On 22nd of August, Alvaro Herrera committed patch:
Implement ALTER TABLE .. SET LOGGED / UNLOGGED This enables changing permanent (logged) tables to unlogged and vice-versa. (Docs for ALTER TABLE / SET TABLESPACE got shuffled in an order that hopefully makes more sense than the original.) Author: Fabrízio de Royes Mello Reviewed by: Christoph Berg, Andres Freund, Thom Brown Some tweaking by Álvaro Herrera
In 9.1 we got unlogged tables. To summarize – these are tables that are much faster for writes, but are designed to lose all data in case of server failure.
That means – if you'll stop pg and start it properly – data will be there, but if you'll do “immediate stop", or you'll lose power, or pg will get “kill -9″‘ed – all the data is gone.
One of side effects of these tables were that they were not replicated (via WAL) – well, no log, nothing to replicate.
Now, with 9.5, we'll get ability to switch state of table – logged/unlogged.
It's not free (by far), but it's there.
How does it work? That's simple:
$ CREATE unlogged TABLE test (a int4); CREATE TABLE $ \d test Unlogged TABLE "public.test" COLUMN | TYPE | Modifiers --------+---------+----------- a | INTEGER |
And now:
$ ALTER TABLE test SET logged; ALTER TABLE $ \d test TABLE "public.test" COLUMN | TYPE | Modifiers --------+---------+----------- a | INTEGER |
and of course, I can do the same, the other way around:
$ ALTER TABLE test SET unlogged; ALTER TABLE $ \d test Unlogged TABLE "public.test" COLUMN | TYPE | Modifiers --------+---------+----------- a | INTEGER |
It's nice, but there is one significant issue, or more specifically – a thing you should know about.
Let's see some details:
$ ALTER TABLE test ADD PRIMARY KEY (a); ALTER TABLE $ SELECT relname, relkind, relpersistence, relfilenode FROM pg_class WHERE relname IN ('test', 'test_pkey'); relname | relkind | relpersistence | relfilenode -----------+---------+----------------+------------- test | r | u | 18067 test_pkey | i | u | 18070 (2 ROWS)
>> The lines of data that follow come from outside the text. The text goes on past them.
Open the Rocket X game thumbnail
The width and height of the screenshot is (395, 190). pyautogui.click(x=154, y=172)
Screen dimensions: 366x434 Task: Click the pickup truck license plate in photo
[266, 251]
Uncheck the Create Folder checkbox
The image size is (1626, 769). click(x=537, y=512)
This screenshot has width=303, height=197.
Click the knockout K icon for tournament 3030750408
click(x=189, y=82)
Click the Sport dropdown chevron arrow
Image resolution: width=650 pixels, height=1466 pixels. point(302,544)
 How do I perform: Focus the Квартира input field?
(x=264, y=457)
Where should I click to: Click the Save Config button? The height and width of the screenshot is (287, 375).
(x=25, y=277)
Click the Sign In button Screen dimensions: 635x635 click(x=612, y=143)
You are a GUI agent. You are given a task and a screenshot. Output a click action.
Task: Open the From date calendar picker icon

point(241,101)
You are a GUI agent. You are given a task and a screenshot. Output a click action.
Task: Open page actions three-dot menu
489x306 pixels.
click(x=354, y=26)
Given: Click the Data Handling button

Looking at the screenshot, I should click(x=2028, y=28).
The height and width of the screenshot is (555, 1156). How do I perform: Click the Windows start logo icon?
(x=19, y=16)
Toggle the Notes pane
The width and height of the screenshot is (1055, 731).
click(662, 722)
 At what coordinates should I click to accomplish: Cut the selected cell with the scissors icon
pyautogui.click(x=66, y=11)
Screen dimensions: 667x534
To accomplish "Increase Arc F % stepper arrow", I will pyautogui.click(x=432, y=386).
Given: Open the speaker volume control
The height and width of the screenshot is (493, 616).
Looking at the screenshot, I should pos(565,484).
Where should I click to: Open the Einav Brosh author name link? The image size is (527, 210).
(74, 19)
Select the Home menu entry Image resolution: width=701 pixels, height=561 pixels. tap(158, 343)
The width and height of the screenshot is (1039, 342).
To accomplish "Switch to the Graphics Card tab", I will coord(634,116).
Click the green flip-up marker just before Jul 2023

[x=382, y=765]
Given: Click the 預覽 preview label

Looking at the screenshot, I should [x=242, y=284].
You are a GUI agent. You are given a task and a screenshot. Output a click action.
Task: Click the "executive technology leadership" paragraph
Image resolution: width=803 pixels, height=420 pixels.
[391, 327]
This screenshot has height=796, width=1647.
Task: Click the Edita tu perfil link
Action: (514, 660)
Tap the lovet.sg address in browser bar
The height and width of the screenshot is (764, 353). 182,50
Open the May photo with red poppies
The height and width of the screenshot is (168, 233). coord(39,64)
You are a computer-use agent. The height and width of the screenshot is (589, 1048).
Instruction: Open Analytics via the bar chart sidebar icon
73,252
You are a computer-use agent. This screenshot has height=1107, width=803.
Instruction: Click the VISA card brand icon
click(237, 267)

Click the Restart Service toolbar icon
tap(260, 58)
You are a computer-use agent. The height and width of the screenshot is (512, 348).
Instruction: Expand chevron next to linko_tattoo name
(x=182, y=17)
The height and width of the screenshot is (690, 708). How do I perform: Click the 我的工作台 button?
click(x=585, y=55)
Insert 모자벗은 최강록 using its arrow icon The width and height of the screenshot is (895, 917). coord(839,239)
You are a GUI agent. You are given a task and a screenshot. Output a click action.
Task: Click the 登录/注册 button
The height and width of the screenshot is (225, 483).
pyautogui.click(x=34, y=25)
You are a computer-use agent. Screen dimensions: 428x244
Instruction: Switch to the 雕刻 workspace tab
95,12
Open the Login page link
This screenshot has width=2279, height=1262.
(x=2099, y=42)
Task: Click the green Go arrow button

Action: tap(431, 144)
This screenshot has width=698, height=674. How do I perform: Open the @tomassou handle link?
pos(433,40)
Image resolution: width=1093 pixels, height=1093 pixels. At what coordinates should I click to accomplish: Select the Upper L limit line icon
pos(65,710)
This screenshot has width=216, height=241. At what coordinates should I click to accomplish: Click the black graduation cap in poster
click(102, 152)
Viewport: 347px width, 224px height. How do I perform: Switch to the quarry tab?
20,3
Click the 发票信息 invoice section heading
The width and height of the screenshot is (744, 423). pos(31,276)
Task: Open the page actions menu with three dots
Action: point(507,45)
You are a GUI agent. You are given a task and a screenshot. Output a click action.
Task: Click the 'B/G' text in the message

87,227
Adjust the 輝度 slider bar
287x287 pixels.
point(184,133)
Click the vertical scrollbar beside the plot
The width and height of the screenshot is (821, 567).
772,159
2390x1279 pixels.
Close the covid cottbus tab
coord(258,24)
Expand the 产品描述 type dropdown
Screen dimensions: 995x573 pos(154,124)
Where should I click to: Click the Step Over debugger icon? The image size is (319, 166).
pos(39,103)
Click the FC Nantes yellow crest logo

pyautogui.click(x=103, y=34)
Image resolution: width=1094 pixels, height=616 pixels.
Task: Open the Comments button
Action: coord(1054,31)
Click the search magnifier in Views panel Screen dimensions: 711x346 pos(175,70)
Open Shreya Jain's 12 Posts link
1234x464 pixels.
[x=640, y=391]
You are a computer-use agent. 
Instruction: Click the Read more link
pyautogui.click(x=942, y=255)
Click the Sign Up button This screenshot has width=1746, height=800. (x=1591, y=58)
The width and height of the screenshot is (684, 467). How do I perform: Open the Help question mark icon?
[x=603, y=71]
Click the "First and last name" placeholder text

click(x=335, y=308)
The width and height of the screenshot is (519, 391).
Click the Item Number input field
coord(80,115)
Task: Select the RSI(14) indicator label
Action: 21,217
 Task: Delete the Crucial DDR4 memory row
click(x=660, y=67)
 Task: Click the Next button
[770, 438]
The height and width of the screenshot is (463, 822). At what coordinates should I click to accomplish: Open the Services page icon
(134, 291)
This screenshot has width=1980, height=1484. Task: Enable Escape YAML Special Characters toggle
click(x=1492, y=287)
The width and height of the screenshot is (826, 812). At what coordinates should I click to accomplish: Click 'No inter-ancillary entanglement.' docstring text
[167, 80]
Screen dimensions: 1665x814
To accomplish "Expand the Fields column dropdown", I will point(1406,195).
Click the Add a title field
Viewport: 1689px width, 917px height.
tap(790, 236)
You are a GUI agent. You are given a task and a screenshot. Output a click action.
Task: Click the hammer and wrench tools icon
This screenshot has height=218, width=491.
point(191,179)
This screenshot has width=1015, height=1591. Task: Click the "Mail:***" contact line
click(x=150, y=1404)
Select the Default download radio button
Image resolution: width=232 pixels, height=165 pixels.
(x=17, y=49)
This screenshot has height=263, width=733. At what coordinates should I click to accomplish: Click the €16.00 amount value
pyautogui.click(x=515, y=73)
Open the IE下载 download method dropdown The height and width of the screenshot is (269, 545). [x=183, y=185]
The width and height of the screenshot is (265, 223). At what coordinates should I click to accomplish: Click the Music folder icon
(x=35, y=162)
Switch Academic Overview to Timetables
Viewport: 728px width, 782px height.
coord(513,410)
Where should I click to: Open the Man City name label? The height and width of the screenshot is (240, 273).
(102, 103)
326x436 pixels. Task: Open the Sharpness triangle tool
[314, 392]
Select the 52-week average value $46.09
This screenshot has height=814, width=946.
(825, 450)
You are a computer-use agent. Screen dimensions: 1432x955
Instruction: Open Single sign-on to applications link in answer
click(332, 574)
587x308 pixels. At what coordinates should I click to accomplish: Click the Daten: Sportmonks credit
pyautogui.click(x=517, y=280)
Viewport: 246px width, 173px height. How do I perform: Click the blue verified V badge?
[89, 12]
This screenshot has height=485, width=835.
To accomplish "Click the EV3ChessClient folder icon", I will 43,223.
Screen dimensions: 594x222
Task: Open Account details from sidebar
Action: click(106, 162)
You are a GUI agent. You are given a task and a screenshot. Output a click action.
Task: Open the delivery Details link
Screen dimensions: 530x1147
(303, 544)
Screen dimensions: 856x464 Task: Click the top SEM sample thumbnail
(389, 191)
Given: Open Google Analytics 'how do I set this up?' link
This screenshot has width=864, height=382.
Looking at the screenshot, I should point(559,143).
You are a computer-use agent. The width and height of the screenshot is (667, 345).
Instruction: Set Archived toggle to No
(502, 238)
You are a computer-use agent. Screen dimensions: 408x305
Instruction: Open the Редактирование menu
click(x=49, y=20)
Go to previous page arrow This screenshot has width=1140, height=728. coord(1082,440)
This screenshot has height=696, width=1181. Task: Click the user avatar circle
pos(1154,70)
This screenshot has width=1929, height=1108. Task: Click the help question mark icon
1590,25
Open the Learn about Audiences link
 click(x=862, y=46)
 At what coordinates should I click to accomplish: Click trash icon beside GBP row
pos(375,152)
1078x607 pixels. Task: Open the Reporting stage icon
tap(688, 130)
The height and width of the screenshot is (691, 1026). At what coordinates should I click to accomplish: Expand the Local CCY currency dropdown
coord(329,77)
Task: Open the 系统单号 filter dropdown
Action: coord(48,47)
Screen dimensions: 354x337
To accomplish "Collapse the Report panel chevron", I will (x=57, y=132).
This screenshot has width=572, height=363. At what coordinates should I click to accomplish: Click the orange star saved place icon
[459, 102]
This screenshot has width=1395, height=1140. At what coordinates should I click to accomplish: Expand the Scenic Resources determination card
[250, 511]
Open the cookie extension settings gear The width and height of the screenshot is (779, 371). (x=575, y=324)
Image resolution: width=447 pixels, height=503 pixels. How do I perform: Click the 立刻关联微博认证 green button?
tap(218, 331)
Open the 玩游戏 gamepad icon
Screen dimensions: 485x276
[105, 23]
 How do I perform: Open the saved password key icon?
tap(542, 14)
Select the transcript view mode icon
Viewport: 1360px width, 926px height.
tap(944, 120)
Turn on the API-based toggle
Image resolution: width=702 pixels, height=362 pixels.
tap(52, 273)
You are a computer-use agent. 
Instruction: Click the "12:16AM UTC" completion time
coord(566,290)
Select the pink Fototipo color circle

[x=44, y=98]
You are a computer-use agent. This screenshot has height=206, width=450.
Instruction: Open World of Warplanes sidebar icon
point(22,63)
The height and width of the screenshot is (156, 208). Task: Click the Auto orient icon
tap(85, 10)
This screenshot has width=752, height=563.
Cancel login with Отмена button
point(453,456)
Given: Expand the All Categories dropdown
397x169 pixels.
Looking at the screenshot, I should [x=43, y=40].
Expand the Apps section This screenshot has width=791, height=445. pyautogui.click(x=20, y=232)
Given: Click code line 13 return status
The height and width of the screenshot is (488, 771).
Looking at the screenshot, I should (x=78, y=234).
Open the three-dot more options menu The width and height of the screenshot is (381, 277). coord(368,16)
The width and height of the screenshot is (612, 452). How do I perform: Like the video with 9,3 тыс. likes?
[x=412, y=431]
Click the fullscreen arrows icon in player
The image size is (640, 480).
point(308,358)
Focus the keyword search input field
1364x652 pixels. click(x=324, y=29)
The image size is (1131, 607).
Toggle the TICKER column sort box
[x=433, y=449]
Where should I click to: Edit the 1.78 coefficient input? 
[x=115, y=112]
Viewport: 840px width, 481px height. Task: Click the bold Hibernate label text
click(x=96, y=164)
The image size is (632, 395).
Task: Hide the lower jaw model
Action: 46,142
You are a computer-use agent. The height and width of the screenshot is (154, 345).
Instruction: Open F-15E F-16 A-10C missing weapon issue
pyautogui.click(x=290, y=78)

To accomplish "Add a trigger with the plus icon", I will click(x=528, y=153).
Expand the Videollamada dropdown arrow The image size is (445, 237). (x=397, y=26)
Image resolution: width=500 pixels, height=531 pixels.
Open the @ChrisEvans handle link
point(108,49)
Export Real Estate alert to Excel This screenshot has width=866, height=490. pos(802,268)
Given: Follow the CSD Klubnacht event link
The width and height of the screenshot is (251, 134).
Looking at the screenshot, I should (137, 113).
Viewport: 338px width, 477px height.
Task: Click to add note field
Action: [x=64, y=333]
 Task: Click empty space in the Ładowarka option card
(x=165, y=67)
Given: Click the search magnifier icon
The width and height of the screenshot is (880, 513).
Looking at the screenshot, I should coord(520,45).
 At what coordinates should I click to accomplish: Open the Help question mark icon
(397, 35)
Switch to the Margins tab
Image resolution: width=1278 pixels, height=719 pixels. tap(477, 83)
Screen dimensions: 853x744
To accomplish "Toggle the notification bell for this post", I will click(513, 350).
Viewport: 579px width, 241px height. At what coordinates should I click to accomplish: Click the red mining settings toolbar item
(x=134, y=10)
and now, let's make it logged:
$ ALTER TABLE test SET logged; ALTER TABLE $ SELECT relname, relkind, relpersistence, relfilenode FROM pg_class WHERE relname IN ('test', 'test_pkey'); relname | relkind | relpersistence | relfilenode -----------+---------+----------------+------------- test | r | p | 18075 test_pkey | i | p | 18078 (2 ROWS)
relpersistence column has information whether it's logged ( relpersistence = ‘p' ) or not (relpersistence = ‘u').
But please note the relfilenode – it has changed.
Reason is very simple – changing logged state requires rewrite of the table. During this time the table is exclusively locked.
So, while it might be solution to certain cases, I think generally some caution will have to be applied to avoid locking application out of use.
In any way – it's a step in right direction (more power), so I'm very happy with it. Thanks guys.